__Aim__. Please write out the records from the line containing "The height and width of the screenshot is (436, 871)." through the end of the records, inclusive, switching "option" to "setting" and leaving everything else unchanged. Leave out the pictures.

------ Listed entries

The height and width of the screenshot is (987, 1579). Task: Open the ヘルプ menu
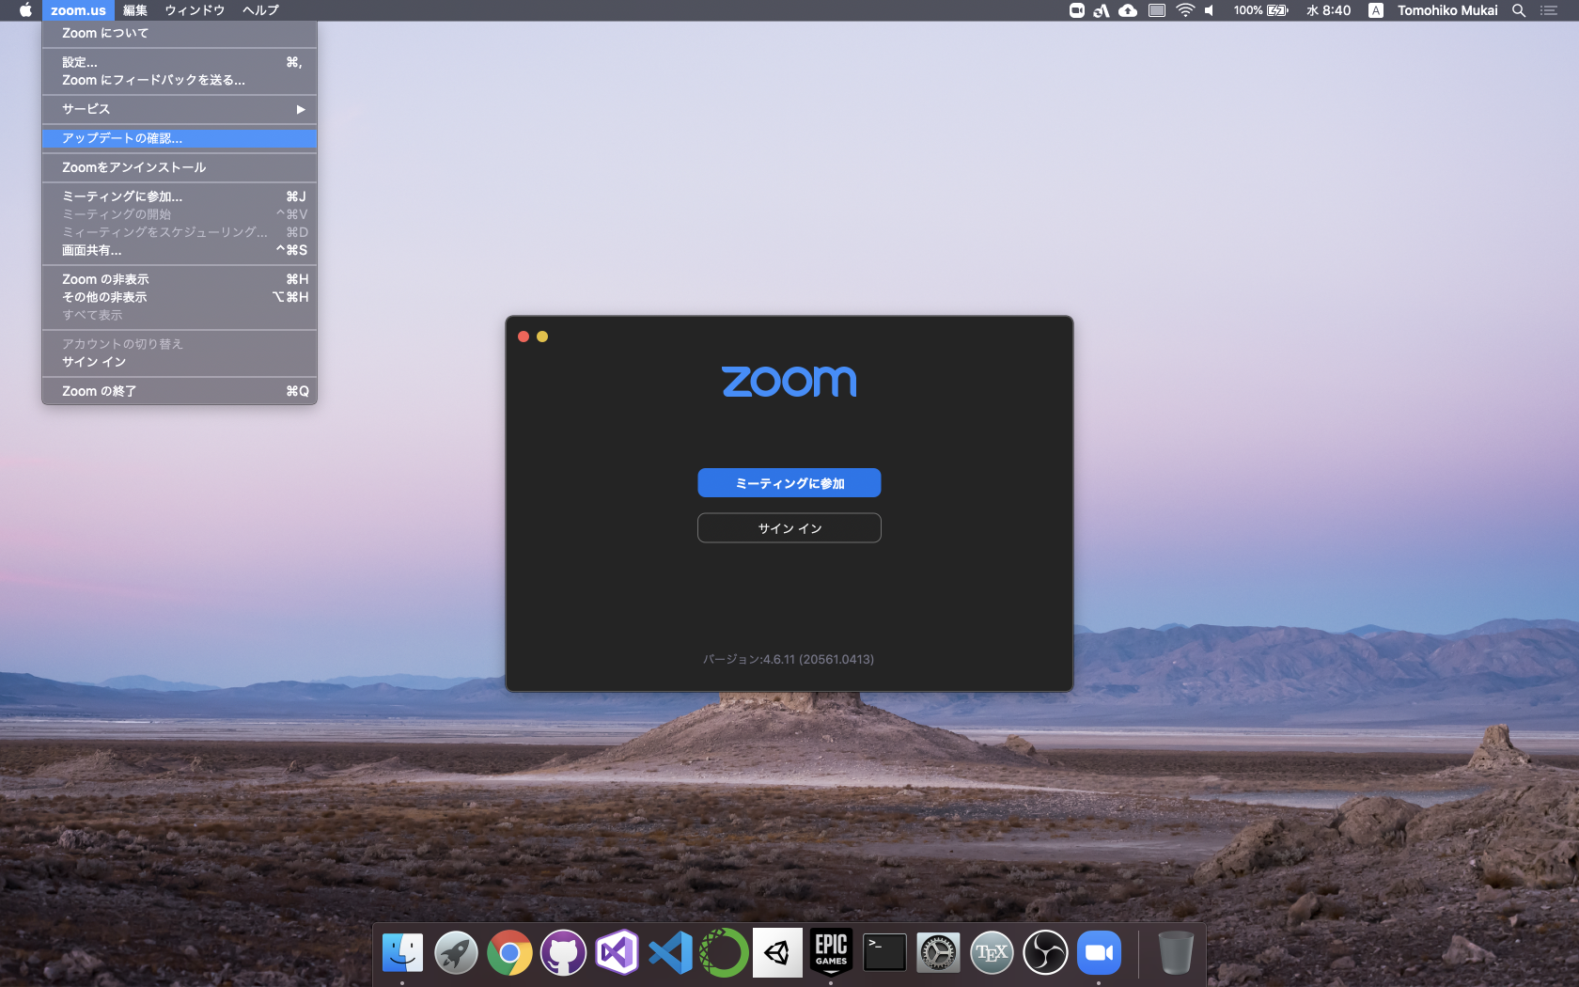pos(260,10)
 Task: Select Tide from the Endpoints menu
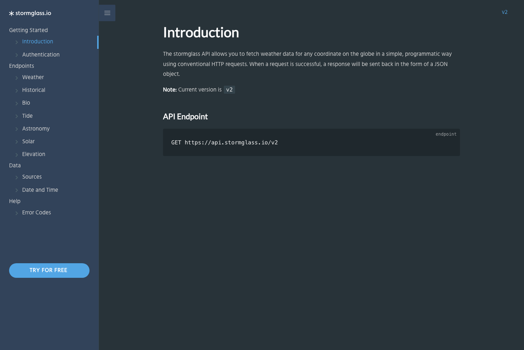(x=28, y=116)
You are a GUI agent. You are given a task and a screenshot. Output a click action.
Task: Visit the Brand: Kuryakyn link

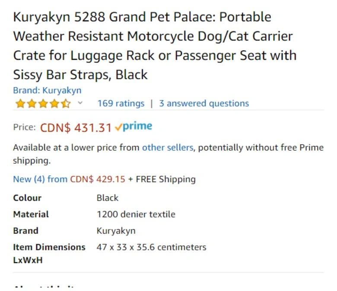(x=47, y=91)
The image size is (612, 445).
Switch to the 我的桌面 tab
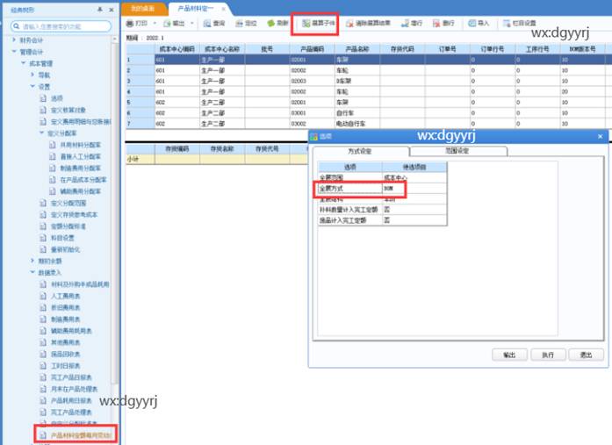click(141, 8)
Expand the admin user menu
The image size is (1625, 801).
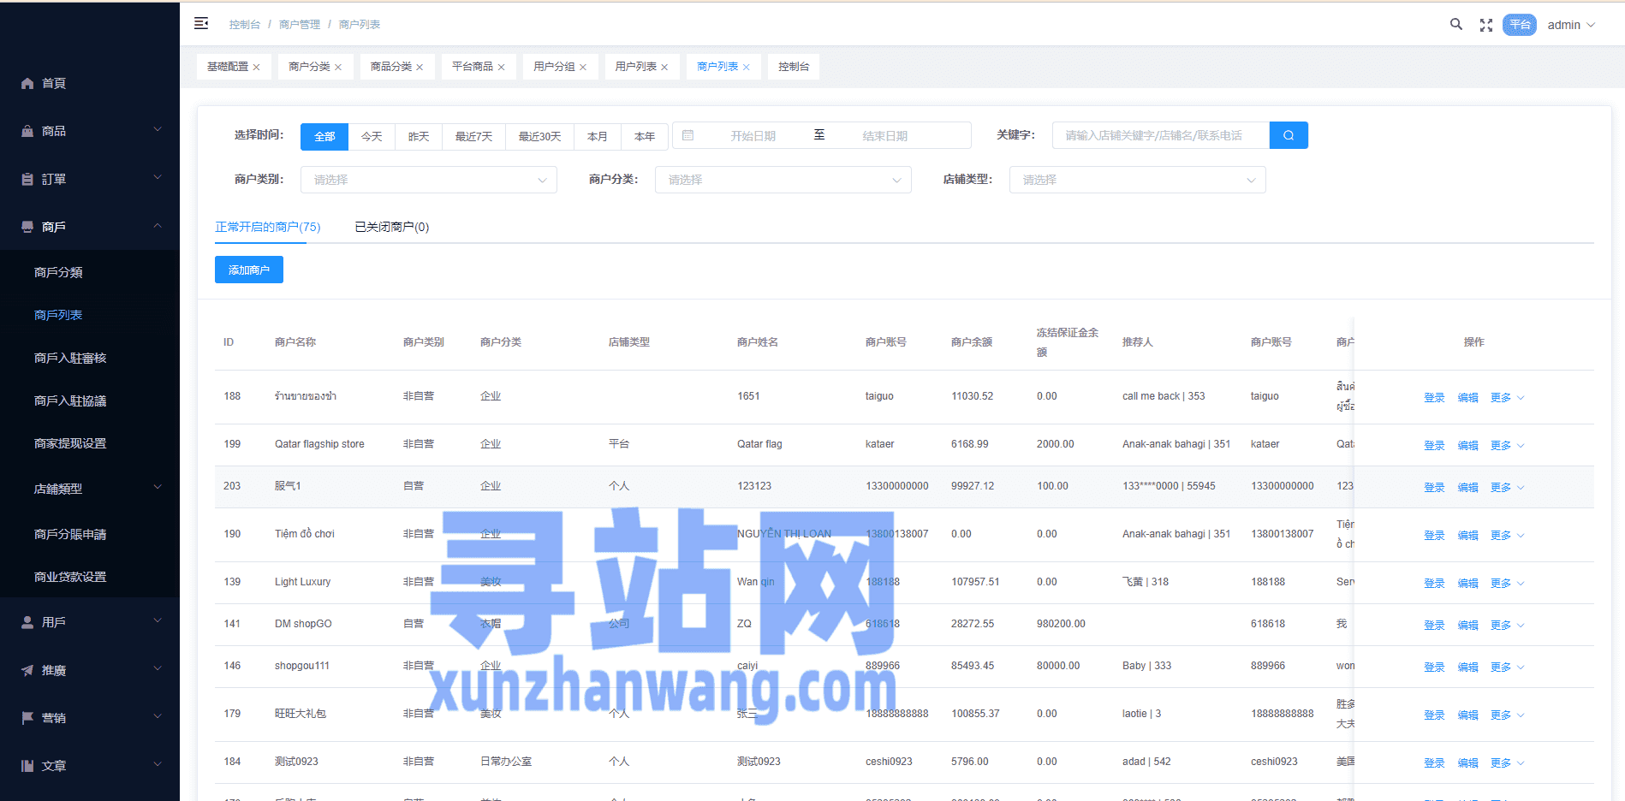1570,25
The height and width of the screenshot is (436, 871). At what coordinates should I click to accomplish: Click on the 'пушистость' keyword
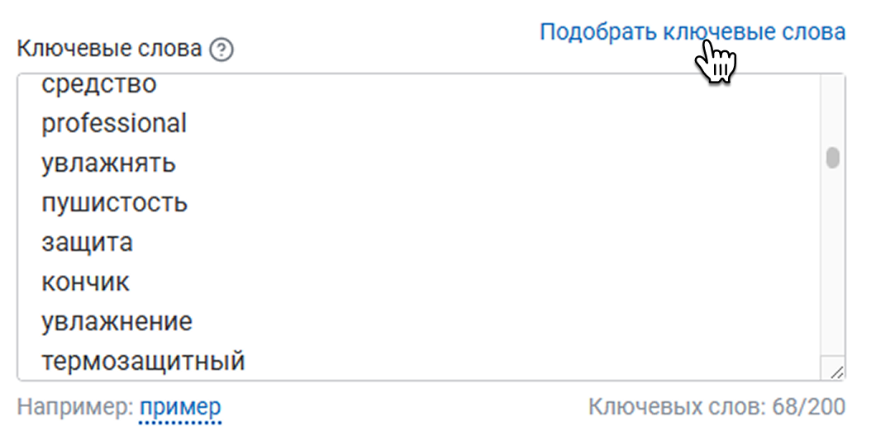click(114, 203)
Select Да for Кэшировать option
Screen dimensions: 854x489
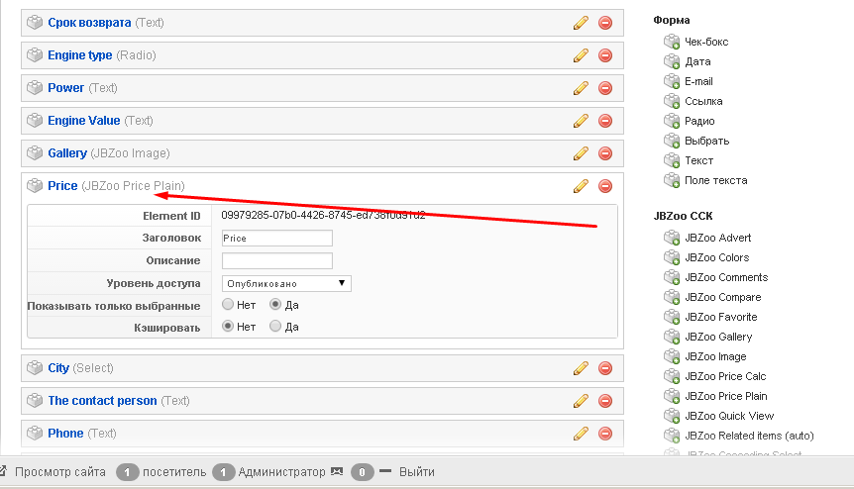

------------

__Correct response__.
The height and width of the screenshot is (436, 871). At what coordinates should I click to accomplish: Click on the 'пушистость' keyword
click(114, 203)
Select Да for Кэшировать setting
Screen dimensions: 854x489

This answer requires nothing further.